# Job 1:
In the review of Assembly, translate the sentence "These three books made up a trilogy." into Spanish.
# Job 2:
According to the review of Assembly, in what year did Negri and Hardt publish Empire?
# Job 3:
Please list the movements that the review of Assembly names as examples the authors briefly examine.

Private Property Does Not Equal Freedom

Antonio Negri and Michael Hardt published a bold treatise in 2000 titled Empire. They followed it with two other titles. These three books made up a trilogy. Empire and the other two texts were an attempt to understand the blossoming global capitalist economy within a Marxist framework informed by the Italian operaisti/workerist and other European autonomist movements. Although there were flaws in terms of some of the authors’ analysis—especially in regards to the role of nations in this latest phase of capitalism—the trilogy proved prescient on other matters. No matter what, it provoked a good deal of discussion. Negri and Hardt’s latest book, titled Assembly, is a detailed discussion of the various movements and manifestations since Empire was published opposed to global neoliberalism. After briefly examining the movements, notably Occupy, the Arab Spring, Black Lives Matter, Podemos, etc., the authors spend most of the text discussing how to organize and take down neoliberal capitalism.

Assembly is an honest, practical and visionary application of Marxist thought to the situation we find ourselves in. Like and unlike other attempts to figure out how to organize for radical, indeed revolutionary, change, there are no certitudes in this text. However, there are plenty of possibilities. It is fairly simple to understand the current crisis when one applies Marxist thought. Figuring out how to change it is considerably more complicated.  The project these men are attempting seems straightforward: they want to convert the social sphere political in order to affect a fundamental change in current social relationships. These are relationships determined by money in such a way that it seems nothing else matters. It is this element of the dynamic, argue the authors, which has rendered the social movements of the past twenty years essentially impotent. It is also the latter element that makes their goal of outlining the project for revolutionary change without optimism or despair an optimistic goal in and of itself.

The book describes a present where humanity is told reasonable security no longer exists, where capital so determines every facet of existence that many cannot conceive of a life experience without a dollar sign attached.

Intrinsic to this reality is the privatization not only of public space, but of public experiences; where Disneyland is real and parks charge admission fees. It is a society where social cooperativism is discouraged if not economically impossible, replaced by an all-powerful individualism whose power is determined by how much money an individual has the more their power is multiplied. It is an economy where self-management is transferred from the collective to the individual, thereby replacing a potential genuine autonomy with an illusory one controlled more by financial institutions driven by profit from speculation than by individuals.

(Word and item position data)
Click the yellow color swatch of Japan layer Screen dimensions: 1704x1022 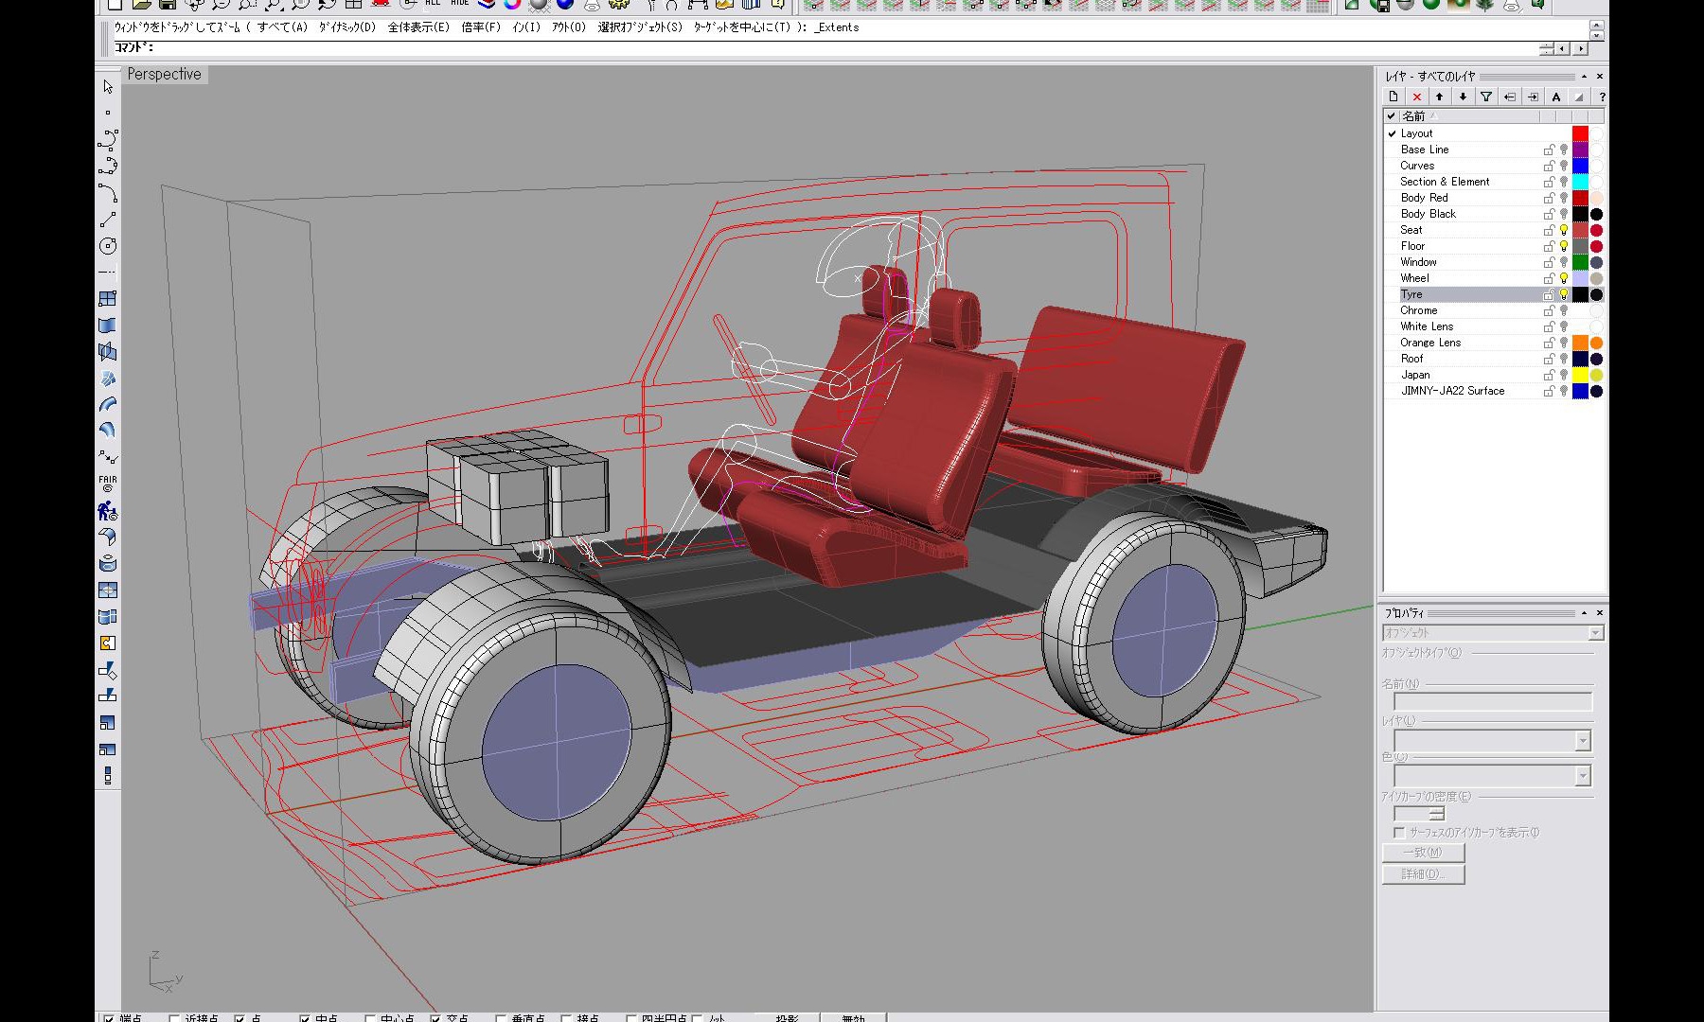click(1580, 375)
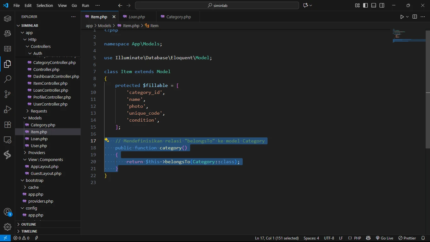The image size is (430, 242).
Task: Toggle the Primary Side Bar layout button
Action: [365, 5]
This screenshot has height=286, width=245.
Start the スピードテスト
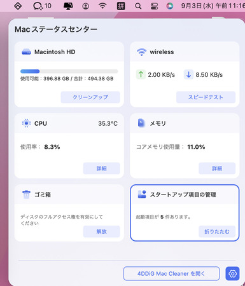tap(206, 97)
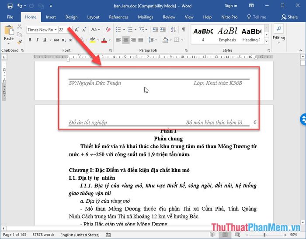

# Answer 1:
Estos tres libros formaban una trilogía.

# Answer 2:
2000

# Answer 3:
Occupy, the Arab Spring, Black Lives Matter, Podemos